Once predictions are verified, the accepted tokens are added to the context. If MEDUSA accepts four tokens in one pass, the next prediction starts from this extended context, eliminating the need for multiple forward passes.

By combining parallel prediction, tree-based attention, and a pragmatic acceptance scheme, MEDUSA delivers efficient and high-quality text generation that outperforms traditional models in both speed and coherence.

Results

The performance improvements MEDUSA achieves are impressive. Without compromising generation quality, MEDUSA-1 achieves a 2.2× speedup over standard LLM inference. MEDUSA-2 pushes this further to 2.3–2.8× faster generation.
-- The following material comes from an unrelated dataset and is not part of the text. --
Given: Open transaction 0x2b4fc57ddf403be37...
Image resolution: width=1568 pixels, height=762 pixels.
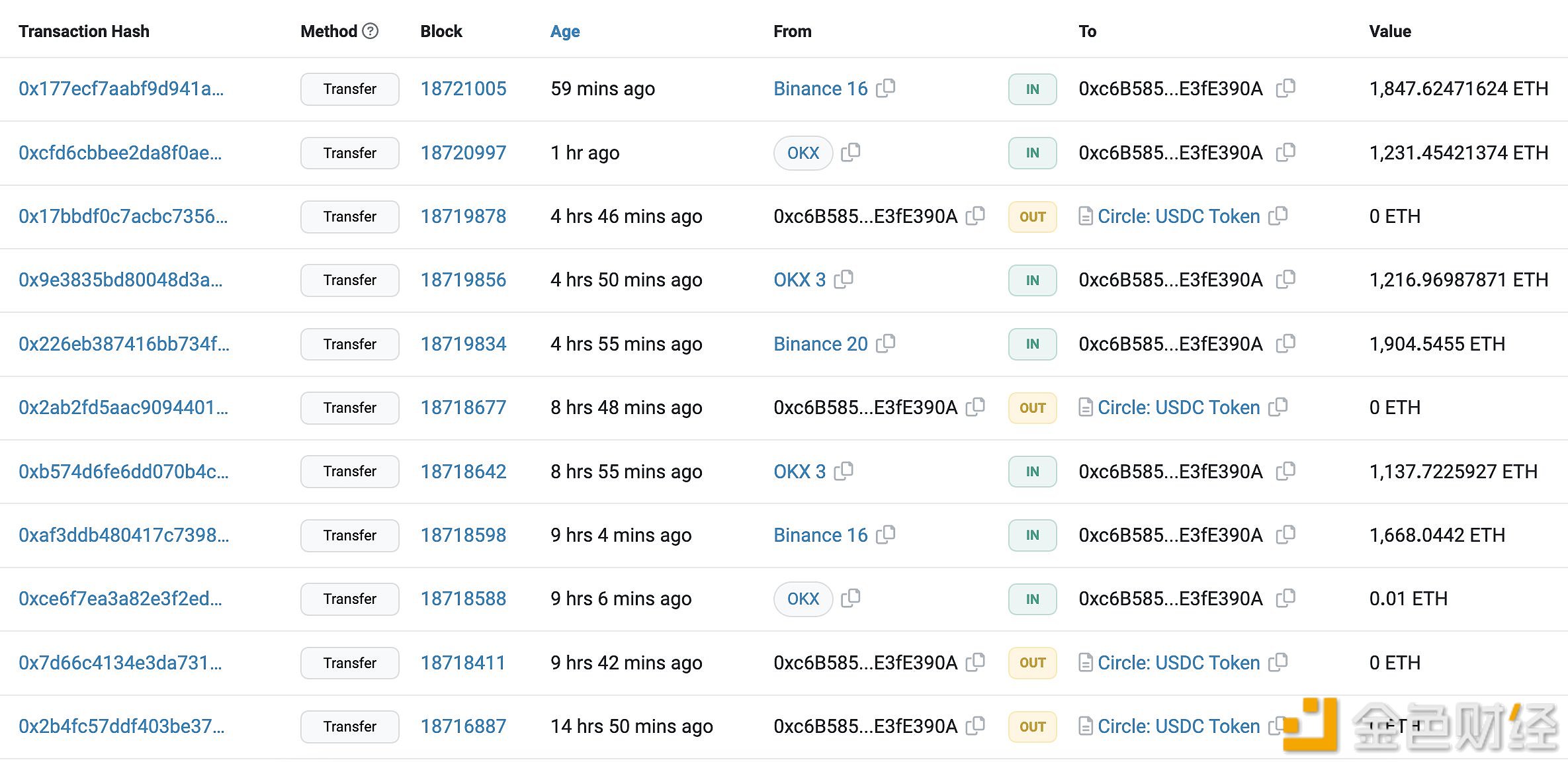Looking at the screenshot, I should click(122, 726).
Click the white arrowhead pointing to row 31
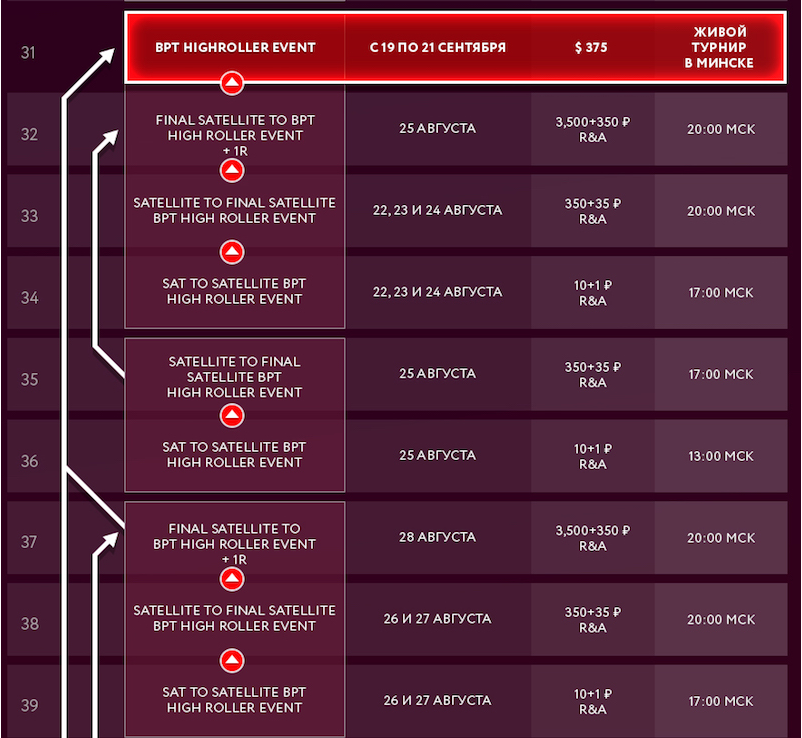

What’s particularly interesting is how MEDUSA performs differently across various tasks. It shows exceptional performance in coding tasks, achieving a 3.29× speedup, and data extraction tasks, reaching a 3.62× speedup. This suggests that tasks with more structured or predictable outputs benefit most from MEDUSA’s parallel prediction approach.

The results are especially impressive considering that these improvements come without requiring a separate draft model. This means simpler deployment, less memory usage, and easier integration into existing systems. The paper demonstrates these speedups across different model sizes, from 7B to 33B parameters, showing MEDUSA’s scalability.

Most importantly, these speed improvements come without sacrificing generation quality. The paper shows comparable or even slightly improved quality scores on benchmark tests, suggesting that MEDUSA’s parallel prediction approach might actually help the model maintain better coherence across longer sequences of text.